── Information given ──

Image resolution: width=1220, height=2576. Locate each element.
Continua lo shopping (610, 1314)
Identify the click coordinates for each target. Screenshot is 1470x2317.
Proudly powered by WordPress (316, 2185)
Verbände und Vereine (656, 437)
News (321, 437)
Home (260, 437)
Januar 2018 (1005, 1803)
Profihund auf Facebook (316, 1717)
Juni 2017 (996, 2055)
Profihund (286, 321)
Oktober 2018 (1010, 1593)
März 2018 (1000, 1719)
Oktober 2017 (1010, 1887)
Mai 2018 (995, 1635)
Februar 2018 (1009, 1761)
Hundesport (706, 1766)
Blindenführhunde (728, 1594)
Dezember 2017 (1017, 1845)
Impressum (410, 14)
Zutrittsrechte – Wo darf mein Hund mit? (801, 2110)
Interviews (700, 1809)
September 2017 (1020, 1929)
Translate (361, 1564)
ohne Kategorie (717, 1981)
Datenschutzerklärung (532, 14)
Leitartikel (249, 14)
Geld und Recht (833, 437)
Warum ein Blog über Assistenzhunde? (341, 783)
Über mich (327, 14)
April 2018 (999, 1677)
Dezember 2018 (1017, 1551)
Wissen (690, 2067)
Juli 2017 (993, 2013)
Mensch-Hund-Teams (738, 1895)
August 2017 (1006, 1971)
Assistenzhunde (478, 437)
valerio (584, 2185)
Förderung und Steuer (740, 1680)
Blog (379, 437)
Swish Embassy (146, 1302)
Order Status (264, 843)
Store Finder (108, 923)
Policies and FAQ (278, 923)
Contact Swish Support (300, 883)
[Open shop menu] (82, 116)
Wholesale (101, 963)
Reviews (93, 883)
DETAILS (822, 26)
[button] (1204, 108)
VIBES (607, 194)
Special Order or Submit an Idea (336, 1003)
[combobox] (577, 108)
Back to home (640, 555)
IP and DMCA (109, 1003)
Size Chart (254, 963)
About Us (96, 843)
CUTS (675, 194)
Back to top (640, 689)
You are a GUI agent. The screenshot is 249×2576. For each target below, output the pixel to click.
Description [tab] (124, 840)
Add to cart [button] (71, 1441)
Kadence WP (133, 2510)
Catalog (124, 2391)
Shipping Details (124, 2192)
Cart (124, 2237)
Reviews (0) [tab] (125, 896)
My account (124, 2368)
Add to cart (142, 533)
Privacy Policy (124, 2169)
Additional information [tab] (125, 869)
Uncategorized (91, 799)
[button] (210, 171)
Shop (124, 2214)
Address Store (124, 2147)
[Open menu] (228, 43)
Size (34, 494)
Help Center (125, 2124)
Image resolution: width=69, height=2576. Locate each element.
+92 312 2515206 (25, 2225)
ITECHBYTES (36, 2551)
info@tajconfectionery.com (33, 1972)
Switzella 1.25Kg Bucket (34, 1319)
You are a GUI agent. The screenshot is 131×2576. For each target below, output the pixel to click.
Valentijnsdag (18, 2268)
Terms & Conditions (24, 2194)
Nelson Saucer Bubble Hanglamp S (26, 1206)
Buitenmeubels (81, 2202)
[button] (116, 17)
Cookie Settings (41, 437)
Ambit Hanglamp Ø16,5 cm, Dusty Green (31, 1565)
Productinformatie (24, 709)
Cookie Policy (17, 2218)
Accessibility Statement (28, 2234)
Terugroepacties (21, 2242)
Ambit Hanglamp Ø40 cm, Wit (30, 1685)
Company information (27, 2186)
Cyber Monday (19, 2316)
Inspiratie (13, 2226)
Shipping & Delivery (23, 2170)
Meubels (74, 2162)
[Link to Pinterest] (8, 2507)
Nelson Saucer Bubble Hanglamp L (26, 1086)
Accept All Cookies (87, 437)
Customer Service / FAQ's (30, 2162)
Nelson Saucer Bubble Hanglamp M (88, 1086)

───

# [Task requirements]
Whenever a line of the data holds the string "button", pick that line out.

# [Exercise output]
[button] (1204, 108)
Add to cart [button] (71, 1441)
[button] (210, 171)
[button] (116, 17)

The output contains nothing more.